A 1ª crônica no JORNAL
DO BRASIL:(Quinta-feira, 2 de
outubro de 1969)
Carlos Drummond de
Andrade
Nos últimos tempos, vem
acontecendo leilões de navios e leilões de ilhas, não sei se de montanhas. O
leiloeiro, diante de um público restrito, mas de alto poder econômico (não há
por aí gente em condições de arrematar uma ilha ou um navio inteiro), faz se
exatamente como se se tratasse de um aparelho de chá ou de um lote de miudezas.
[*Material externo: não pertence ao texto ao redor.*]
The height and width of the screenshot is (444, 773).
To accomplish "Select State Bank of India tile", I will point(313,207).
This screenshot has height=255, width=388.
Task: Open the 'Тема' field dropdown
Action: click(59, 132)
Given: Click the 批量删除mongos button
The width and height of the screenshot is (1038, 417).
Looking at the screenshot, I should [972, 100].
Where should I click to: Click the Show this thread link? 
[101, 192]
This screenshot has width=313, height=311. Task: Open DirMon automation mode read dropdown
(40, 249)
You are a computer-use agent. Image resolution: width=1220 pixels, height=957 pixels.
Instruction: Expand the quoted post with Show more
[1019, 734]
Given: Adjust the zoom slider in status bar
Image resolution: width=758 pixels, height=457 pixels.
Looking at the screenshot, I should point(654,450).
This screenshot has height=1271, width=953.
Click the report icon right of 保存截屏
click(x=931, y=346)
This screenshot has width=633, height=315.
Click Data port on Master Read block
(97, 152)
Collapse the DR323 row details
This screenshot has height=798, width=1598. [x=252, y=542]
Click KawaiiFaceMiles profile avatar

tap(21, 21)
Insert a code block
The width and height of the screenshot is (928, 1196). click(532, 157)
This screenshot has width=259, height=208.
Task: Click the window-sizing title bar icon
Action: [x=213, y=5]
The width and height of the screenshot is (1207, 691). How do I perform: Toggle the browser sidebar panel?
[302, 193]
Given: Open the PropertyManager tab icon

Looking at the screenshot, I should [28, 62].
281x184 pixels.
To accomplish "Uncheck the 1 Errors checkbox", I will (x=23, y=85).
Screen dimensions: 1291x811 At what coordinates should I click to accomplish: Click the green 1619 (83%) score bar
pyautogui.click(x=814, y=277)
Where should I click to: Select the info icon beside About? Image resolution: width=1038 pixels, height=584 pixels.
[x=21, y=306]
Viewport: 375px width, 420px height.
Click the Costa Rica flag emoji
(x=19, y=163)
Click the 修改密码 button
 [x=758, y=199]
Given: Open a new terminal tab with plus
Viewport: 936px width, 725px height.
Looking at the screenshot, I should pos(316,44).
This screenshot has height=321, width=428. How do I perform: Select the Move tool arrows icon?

Só que é estranho ver uma ilha leiloada, com suas águas, plantas, bichos,
minerais, caminhos, casas e outras benfeitorias. Quem dá mais? Dou-lhe uma, dou-lhe duas... De
repente, ao entardecer, a ilha aparece no salão escuro, cercada de dívida;
emerge da papelada do espólio, ocupa a rua, caminhamos por ela através dos
lances do leilão, de gritos martelados.
Com o navio sucede a
mesma coisa. É um velho barco desmoralizado, mas como viajou! Se tardar um
pouco o leilão, êle se reduzirá a sucata. Vai afundando... mas tudo que foi
susto ou alegria de navegação vem a tona, e a sala se enche de gíria da
marujada, cabeludas histórias de bordo, ventos, tempestades, tatuagens, o diabo
sôlto no mar.Mesmo em ruínas, que nobre é o navio, inclusive os cargueiros!